We tried to avoid overlap by redefining two categories in our study to: any human milk (0<human milk feeding<50%) and any performed formula (0<human milk feeding<50%). Interestingly, our new meta-analysis only showed benefit from the comparision of exclusive human milk versus exclusive formula group [OR 0.78 (95% confidence interval 0.68 to 0.88)]. There was no statistical effect for other comparisons. Most comparisons included only one or two small studies. Overall, although we could not draw a definitive conclusion for maternal milk on BPD, limited evidence suggests further studies are necessary.

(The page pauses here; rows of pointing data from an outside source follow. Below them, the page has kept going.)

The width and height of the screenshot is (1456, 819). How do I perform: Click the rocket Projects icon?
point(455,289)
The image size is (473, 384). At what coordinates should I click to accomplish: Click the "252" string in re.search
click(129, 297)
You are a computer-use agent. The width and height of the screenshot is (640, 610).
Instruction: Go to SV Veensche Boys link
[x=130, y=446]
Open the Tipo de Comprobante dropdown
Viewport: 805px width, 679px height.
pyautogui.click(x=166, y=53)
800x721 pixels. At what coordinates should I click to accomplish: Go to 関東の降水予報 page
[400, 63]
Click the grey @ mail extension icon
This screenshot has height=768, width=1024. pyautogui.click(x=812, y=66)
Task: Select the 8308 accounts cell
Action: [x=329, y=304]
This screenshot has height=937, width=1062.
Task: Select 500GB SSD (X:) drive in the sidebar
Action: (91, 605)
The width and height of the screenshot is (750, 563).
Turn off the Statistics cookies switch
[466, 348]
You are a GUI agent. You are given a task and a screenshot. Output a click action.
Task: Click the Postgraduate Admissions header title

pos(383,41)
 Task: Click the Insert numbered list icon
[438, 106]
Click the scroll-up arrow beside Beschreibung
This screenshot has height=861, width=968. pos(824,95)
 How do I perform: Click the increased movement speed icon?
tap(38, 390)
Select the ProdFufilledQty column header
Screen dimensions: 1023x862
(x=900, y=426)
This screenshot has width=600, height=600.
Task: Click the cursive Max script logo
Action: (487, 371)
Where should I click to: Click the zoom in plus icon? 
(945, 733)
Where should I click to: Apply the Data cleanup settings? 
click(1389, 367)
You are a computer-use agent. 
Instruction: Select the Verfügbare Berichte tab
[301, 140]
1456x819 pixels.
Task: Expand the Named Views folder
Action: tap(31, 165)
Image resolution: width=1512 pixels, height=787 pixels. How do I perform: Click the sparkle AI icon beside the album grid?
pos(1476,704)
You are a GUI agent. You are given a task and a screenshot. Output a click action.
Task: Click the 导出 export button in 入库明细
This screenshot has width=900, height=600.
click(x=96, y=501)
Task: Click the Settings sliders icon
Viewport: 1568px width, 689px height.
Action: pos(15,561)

Competing interests None declared.

Reference

1. Cameron C, Fireman B, Hutton B, et al. Network meta-analysis incorporating randomized controlled trials and non-randomized comparative cohort studies for assessing the safety and effectiveness of medical treatments: challenges and opportunities. Systematic reviews 2015; 4: 147.
2. Verde PE, Ohmann C. Combining randomized and non-randomized evidence in clinical research: a review of methods and applications. Research synthesis methods 2015; 6: 45-62.
3. Villamor-Martinez E, Pierro M, Cavallaro G, et al. Donor human milk protects against bronchopulmonary dysplasia: a systematic review and meta-analysis. Nutrients 2018; 10: 238.
4. Verd S, Ginovart G. Human milk is perhaps the single most under-rated strategy to prevent bronchopulmonary dysplasia. Archives of disease in childhood Fetal and neonatal edition 2018 103: F599-f600.
5. Zhou J, Shukla VV, John D, et al. Human milk feeding as a protective factor for retinopathy of prematurity: a meta-analysis. pediatrics 2015; 136: e1576-86.